On-policy distillation (OPD) trains a student on its own rollouts with token-level teacher supervision. Recent selective OPD methods exploit the non-uniformity of OPD signals by prioritizing high-entropy or high-disagreement tokens. We revisit this principle and ask: which token-level teacher signals are actually learnable? Using a fixed-context diagnostic that measures same-context teacher-student KL reduction, we show that raw KL disagreement is a coarse proxy for learning value. It conflates learnable disagreement, where the teacher assigns corrective mass to the student's top-K candidates, with incompatible disagreement, where the teacher places mass mostly off the student's current support. We formalize this local compatibility as token teachability and show that it better predicts fixed-context improvement than raw KL alone. Motivated by this finding, we propose Teachability-Aware OPD (TA-OPD), a lightweight token-position selection method that applies OPD loss to high-teachability positions without reward models or verifiers.

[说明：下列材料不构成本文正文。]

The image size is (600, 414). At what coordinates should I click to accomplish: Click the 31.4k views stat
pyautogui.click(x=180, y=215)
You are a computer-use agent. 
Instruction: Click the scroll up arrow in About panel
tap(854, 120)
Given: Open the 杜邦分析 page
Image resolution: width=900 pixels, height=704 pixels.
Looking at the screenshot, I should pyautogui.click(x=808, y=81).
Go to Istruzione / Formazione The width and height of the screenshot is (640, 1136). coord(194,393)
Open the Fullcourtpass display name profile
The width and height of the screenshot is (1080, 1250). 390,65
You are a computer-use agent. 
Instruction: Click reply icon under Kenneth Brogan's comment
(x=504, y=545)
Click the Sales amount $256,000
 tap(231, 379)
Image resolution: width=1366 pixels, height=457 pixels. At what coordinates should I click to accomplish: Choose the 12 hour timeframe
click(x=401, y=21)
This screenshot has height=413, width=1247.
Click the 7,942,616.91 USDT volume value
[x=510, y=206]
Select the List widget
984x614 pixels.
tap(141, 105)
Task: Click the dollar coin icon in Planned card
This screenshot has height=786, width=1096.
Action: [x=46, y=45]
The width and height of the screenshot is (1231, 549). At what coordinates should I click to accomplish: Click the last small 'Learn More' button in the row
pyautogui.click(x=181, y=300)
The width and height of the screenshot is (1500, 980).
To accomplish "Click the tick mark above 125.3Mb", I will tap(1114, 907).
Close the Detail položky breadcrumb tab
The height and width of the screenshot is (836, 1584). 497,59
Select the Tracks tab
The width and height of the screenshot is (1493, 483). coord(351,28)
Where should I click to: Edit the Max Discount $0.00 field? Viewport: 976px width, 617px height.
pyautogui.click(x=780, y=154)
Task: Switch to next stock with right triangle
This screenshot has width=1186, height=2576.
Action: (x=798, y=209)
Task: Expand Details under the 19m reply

Across Qwen2.5 and Qwen 3 teacher-student settings, TA-OPD often surpasses full-token OPD with only 5% retained tokens and improves over entropy- and divergence-based baselines. Our results reframe selective OPD as selecting learnable teacher signals rather than merely salient tokens.